In line with LinkBuild’s goal of achieving sustainability and scaling up housing delivery, it has also been extensively developing other programs aside from core housing — one of which is the Integrated Land and Housing (ILH), with a concept of mixed-income housing development, which would be a combination of socialized and economic housing in one development. The socialized housing component is intended for LinkBuild’s primary target group, families below the poverty threshold and those within the low-income bracket, while the economic housing component is intended for lower-middle-income families. The intent of this concept is to maximize the value of the land and to ensure a housing development that is affordable and sustainable.

 

Another housing delivery program that LinkBuild is currently developing is its CMP Home Builder Program.

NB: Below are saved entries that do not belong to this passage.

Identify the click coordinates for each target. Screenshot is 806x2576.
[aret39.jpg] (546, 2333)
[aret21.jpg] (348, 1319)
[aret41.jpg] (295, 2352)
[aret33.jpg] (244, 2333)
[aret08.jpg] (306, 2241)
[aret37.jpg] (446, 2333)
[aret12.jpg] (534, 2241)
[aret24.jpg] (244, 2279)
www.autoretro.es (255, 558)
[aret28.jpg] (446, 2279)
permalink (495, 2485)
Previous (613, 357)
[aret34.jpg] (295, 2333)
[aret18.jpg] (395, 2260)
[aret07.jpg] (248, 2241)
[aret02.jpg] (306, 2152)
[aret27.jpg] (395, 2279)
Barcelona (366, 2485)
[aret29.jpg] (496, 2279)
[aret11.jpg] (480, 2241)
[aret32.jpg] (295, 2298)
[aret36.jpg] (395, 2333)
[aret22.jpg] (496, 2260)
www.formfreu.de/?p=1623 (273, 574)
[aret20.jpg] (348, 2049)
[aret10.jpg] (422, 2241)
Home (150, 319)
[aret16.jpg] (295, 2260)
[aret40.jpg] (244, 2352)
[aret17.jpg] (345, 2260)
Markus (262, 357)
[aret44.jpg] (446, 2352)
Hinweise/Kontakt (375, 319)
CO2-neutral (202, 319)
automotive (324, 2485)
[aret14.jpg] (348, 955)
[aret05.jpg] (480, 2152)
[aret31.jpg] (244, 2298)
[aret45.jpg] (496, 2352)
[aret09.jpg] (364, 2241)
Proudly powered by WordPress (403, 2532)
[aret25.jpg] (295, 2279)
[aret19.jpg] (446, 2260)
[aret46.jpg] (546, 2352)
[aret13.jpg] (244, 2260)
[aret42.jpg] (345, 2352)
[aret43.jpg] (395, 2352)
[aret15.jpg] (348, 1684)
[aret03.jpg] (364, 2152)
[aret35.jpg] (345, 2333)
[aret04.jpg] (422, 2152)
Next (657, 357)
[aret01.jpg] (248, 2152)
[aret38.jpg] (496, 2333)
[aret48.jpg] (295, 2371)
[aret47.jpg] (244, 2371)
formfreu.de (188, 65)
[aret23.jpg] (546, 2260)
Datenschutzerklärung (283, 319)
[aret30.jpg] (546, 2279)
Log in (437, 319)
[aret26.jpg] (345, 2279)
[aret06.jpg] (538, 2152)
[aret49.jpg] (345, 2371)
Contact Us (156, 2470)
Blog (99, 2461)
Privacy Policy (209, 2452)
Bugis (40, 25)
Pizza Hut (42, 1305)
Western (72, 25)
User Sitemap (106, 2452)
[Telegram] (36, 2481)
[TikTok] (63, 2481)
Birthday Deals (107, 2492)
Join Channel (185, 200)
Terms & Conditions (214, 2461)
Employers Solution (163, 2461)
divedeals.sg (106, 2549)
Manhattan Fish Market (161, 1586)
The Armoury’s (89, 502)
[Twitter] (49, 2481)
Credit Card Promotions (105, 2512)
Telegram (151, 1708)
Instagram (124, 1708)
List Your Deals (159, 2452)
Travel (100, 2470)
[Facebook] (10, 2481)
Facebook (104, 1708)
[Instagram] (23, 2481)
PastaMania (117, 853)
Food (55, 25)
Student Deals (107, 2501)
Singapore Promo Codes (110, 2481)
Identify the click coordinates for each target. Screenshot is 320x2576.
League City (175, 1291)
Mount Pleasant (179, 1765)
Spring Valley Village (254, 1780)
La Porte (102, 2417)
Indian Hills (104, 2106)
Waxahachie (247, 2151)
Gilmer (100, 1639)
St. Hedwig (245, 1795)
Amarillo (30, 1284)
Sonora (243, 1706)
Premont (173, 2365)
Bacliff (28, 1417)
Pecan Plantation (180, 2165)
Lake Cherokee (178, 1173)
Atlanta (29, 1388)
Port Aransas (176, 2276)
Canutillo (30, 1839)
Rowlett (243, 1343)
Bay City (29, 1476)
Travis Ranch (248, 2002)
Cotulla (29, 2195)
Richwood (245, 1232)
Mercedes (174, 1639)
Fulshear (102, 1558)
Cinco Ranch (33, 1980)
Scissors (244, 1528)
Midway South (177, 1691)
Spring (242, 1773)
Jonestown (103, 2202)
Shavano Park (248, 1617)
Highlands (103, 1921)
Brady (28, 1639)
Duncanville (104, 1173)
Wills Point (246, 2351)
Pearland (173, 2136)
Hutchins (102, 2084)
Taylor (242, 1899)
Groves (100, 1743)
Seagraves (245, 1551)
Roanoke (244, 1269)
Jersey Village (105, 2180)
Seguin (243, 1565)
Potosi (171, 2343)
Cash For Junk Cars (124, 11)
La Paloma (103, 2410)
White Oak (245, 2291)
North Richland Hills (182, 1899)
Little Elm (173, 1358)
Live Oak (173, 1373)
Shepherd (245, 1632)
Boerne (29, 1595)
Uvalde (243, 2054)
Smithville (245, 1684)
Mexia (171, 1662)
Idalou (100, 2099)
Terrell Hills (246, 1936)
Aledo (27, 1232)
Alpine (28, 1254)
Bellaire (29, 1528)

In 2019, LinkBuild obtained accreditation from the Social Housing Finance Corporation as a CMP Home Builder, which means that communities can legitimately contract out the building of infrastructure and housing to LinkBuild, through their availment of second and third-stage CMP mortgage loans, respectively. LinkBuild is exploring the possible implementation of this program in several communities within and outside of the HPFPI. 

 

Lastly, LinkBuild is piloting its Bridge Finance Facility (BFF) program, which is intended for communities planning to purchase land through a loan from the Social Housing Finance Corporation’s Community Mortgage Program. This program intends to facilitate the provision of short-term loans to communities to lock in a land deal by providing immediate finance, such as earnest money or down payment, normally required by landowners. The bridge loan has a term of between eighteen months to two years and is repaid to LinkBuild either directly by the community, or by SHFC upon takeout of the community’s CMP loan.

 

As a way to expand the scope of the program and to increase its effectiveness in addressing bottlenecks to housing, LinkBuild is closely studying the potential market for bridge finance intended for other land acquisition processes such as land titling, individualization, and processing of other requirements.